Second, by the same token, it suggests that stopping people developing ‘Long Covid’ or dying from disease is not in itself a valid justification for any restrictions on liberty. I am not being facetious in making clear that I do believe that all human lives are precious, but I think freedom from state coercion is too.

Third, it suggests that ‘hard’ lockdowns, not including schools, might be permitted where there is a strong case to be made that hospitals will not cope otherwise and all that can be done to remedy that problem (for instance, the use of Nightingale hospitals) has been done. I do not believe we have ever been at that point during any stage of this pandemic, and we certainly are not at that stage now. We might be at some stage in some future health crisis, though.

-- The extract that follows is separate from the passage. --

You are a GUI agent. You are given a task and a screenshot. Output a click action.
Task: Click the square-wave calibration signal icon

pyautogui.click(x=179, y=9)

Fourth, it suggests that vaccine passports, mandatory ‘track and trace’ and the like ought not to be permitted, because – again – there is no good evidence that such measures are rationally connected to preventing the NHS from being overwhelmed. If it were to get to the point that hospitals could not cope with the influx of patients, vaccine passports and ‘track and trace’ would be fig leaves at best, and ‘track and trace’ has manifestly failed to have any significant impact on viral spread.

Of course, all of these arguments disappear if one is happy with the prospect of not living in a liberal democracy in the first place.